Antiquated COIN
- Whatever happens, we have got
- The Maxim gun, and they have not.
Hilaire Beloc
Shafts of Light
From the blog of Hayder Al-Khoei — grandson of Grand Ayatollah Abdul-Qasim Al-Khoei — I found this post on hearing the music of Lebanese singer Nancy Ajram in what was the heartland of Sadrist Iraq really affecting:
Things just arn’t the same as they were in Kufa. When the US and Iraqi armies battled Moqtada’s army in 2004 most of the people that wandered the streets of Kufa were militiamen. Even in times of peace this town was a bastion for the Mehdi Army. Historically, Kufa has always been the heart of the Sadrists in southern Iraq.

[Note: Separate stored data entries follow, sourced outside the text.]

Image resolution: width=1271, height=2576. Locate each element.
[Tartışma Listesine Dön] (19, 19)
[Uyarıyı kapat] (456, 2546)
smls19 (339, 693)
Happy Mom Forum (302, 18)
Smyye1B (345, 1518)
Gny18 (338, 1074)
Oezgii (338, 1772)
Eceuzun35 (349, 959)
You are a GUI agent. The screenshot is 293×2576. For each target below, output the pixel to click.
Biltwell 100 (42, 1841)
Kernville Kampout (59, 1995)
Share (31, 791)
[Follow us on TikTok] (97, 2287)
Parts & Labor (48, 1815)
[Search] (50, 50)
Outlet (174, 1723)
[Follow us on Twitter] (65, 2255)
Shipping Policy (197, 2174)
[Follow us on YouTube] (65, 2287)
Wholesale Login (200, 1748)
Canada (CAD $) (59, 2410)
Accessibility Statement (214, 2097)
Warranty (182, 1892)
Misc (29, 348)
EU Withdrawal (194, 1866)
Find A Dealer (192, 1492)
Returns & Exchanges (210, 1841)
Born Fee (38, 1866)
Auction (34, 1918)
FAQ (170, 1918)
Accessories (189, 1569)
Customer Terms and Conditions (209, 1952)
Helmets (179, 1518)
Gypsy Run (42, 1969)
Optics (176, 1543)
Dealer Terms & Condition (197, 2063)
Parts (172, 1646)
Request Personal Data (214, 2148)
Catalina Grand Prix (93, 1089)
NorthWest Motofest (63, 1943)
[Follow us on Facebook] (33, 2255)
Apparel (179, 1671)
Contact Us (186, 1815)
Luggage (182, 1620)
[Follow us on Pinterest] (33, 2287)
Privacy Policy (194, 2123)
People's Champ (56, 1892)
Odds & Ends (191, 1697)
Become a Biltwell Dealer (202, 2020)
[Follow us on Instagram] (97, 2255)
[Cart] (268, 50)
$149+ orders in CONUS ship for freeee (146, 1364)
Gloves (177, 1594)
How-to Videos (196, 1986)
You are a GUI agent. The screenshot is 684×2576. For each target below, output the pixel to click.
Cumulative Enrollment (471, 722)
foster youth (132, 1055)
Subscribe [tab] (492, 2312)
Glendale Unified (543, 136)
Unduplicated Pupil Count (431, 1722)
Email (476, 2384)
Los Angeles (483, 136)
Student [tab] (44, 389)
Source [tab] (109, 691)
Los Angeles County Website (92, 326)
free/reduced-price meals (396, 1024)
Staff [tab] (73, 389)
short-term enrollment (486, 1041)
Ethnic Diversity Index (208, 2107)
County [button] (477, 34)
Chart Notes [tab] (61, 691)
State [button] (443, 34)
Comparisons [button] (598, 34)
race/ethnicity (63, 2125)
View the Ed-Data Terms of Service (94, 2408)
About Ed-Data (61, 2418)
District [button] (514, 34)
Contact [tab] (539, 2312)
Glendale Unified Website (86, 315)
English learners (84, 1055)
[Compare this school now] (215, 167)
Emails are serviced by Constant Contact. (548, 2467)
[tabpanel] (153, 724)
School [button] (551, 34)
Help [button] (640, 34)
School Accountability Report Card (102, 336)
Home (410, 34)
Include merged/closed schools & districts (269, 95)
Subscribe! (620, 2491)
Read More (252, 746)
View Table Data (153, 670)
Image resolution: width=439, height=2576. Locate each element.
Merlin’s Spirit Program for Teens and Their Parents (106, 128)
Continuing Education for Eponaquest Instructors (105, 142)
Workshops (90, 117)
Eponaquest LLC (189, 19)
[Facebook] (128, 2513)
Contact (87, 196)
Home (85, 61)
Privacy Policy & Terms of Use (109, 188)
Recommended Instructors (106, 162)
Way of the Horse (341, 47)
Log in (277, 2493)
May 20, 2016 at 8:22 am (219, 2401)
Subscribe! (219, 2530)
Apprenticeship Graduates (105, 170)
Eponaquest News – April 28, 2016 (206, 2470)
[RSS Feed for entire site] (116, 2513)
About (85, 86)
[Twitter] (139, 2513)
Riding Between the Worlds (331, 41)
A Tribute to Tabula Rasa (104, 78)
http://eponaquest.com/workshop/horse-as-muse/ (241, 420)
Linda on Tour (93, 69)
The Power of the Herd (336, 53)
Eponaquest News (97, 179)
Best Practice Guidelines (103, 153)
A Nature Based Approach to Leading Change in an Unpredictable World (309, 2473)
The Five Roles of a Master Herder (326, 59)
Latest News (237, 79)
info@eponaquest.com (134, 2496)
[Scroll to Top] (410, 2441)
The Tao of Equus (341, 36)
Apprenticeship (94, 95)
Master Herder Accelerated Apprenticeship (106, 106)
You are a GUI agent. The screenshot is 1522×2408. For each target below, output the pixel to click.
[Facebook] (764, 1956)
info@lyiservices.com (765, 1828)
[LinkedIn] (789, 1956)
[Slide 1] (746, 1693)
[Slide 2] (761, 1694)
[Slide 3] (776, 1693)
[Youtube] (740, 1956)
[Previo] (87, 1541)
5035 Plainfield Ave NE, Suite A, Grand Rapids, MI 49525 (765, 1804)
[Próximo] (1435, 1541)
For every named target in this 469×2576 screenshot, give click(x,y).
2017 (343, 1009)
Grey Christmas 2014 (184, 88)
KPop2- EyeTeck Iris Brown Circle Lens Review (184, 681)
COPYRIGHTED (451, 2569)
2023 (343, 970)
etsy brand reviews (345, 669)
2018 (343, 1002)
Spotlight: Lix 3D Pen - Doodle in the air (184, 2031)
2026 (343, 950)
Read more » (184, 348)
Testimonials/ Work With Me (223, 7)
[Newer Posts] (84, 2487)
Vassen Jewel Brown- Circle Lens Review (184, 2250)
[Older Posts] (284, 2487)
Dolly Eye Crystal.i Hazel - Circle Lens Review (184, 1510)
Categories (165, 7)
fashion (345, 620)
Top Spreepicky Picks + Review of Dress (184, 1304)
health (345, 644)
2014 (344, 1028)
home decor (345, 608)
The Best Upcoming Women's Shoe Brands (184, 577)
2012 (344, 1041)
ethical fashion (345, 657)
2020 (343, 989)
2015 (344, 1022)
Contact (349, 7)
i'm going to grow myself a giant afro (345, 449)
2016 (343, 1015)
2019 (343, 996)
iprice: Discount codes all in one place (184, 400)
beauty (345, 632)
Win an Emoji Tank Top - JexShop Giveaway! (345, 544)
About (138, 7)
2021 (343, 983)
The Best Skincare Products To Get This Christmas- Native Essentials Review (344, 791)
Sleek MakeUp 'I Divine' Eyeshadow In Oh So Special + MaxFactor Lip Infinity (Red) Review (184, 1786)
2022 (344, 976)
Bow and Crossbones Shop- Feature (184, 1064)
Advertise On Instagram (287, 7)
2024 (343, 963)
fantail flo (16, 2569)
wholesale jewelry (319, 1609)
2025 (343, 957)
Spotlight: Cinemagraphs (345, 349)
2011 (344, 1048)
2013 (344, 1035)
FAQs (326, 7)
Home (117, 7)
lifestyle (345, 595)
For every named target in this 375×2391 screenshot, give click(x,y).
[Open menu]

The local police were either sympathetic to the Sadrists, indifferent when it came to their crimes or Sadrists themselves. In many instances the police would man checkpoints together with the militia. If the Sadrists needed police cars or equipment they would either steal them from the police or be given them by the police. Anyone wearing jeans, having the wrong haircut or playing music loud from their cars would be humiliated, taken out of their cars and beaten with sticks in the middle of the street.Those days are long gone. Now commandos and Rapid Intervention Forces patrol the streets alongside the police, there is no room for the Sadrists to breathe. Yesterday we had to drive over a mile to find a space to park alongside the river bank. The river was lined with families and teenagers laughing, enjoying dinner, drinking tea, playing backgammon or smoking sheesha. Every few minutes a car would drive past with Arabic music on full volume blaring out of the windows and there was not a single Sadrist there to shut them up. Some of the older men even encourage the teenagers, with beads swinging in their hands they shout “hele, hele” as they hear the sweet voice of Nancy Ajram.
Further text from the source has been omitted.